Go over the entries and report the lines where the word "thumbnail" occurs.

══ MATERIAL SHOWN ══

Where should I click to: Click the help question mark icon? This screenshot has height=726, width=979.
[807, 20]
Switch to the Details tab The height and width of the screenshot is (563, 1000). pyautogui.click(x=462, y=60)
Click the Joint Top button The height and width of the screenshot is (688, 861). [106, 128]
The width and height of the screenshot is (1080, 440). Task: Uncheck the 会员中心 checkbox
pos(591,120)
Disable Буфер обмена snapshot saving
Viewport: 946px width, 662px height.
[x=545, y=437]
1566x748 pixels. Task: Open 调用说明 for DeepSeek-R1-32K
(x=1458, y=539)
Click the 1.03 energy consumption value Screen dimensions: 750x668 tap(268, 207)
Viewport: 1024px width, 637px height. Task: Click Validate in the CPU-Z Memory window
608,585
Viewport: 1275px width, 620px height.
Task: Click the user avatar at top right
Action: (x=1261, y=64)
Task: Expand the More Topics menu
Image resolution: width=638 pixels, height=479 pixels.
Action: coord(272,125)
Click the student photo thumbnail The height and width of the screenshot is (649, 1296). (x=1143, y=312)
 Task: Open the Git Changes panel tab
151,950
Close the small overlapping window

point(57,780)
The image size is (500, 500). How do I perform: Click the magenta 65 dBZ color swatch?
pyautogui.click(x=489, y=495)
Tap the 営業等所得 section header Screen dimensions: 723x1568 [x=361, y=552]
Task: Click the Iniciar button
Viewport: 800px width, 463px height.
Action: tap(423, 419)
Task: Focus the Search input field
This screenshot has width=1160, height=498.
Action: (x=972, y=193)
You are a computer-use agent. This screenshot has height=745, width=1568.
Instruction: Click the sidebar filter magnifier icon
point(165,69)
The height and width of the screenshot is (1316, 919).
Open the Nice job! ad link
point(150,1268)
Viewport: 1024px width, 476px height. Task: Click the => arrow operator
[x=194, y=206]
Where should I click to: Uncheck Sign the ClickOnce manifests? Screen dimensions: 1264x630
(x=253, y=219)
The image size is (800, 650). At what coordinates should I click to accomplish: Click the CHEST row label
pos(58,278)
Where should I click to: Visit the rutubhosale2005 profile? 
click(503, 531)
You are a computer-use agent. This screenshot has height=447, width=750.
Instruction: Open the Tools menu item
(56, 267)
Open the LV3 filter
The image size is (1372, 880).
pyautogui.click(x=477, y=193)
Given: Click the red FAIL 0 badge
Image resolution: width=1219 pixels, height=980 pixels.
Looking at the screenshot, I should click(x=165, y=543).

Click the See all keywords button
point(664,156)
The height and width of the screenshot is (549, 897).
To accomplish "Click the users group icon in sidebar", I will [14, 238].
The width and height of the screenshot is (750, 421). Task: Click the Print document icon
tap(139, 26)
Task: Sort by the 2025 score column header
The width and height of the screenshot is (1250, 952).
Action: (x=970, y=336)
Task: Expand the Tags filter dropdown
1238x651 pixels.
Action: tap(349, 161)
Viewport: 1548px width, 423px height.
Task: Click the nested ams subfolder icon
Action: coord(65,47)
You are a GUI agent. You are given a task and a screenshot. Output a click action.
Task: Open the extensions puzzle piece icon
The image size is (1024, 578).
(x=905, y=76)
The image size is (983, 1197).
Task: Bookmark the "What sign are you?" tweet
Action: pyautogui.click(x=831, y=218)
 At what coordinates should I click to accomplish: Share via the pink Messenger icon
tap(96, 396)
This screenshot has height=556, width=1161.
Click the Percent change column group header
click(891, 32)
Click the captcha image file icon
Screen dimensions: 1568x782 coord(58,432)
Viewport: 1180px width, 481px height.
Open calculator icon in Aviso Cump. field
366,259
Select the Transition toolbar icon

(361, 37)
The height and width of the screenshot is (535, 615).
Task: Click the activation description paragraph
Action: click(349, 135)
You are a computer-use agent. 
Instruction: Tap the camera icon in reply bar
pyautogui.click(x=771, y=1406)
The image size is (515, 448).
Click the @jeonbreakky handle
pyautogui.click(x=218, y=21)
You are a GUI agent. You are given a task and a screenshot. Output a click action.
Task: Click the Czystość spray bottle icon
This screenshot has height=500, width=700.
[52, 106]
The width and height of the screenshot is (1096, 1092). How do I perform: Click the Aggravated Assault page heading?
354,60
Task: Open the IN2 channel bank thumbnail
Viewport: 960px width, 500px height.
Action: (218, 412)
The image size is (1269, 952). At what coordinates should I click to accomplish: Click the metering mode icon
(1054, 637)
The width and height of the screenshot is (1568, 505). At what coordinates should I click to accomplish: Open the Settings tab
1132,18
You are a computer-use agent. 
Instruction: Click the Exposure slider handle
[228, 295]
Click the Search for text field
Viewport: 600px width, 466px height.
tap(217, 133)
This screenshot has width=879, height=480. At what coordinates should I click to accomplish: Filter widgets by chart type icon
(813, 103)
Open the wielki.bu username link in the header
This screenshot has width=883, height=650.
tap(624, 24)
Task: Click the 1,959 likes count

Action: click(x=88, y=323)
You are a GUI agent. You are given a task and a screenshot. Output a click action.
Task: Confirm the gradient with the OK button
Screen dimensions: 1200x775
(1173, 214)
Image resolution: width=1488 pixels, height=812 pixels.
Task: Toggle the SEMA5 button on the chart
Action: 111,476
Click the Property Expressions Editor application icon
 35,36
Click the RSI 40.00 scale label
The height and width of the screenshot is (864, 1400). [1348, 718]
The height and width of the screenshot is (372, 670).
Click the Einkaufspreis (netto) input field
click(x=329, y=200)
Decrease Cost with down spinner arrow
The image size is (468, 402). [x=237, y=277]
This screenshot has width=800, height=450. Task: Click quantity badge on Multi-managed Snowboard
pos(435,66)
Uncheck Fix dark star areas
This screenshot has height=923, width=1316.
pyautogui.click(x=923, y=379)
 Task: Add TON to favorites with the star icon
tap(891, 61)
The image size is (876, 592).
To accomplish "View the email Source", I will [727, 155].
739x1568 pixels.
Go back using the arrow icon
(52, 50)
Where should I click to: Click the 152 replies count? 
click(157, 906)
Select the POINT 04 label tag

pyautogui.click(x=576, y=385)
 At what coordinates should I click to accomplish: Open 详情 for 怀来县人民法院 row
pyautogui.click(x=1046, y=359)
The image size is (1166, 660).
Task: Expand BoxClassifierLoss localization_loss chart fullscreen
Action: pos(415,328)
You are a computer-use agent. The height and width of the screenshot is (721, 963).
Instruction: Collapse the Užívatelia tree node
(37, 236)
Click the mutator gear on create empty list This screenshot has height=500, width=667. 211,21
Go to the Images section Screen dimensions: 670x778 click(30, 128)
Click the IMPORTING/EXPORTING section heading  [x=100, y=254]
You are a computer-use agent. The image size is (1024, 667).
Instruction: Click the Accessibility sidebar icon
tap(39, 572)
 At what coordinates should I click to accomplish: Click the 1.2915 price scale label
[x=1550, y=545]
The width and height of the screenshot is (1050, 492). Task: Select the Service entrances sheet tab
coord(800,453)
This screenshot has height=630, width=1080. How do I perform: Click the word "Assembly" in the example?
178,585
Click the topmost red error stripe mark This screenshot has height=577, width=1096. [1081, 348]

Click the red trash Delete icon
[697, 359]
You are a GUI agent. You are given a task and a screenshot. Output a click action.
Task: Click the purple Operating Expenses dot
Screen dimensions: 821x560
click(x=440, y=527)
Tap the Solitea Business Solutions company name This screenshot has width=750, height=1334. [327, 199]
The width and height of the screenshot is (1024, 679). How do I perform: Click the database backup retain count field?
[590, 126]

═══

[ANSWER FOR THIS EXERCISE]:
Click the student photo thumbnail The height and width of the screenshot is (649, 1296). (x=1143, y=312)
Task: Open the IN2 channel bank thumbnail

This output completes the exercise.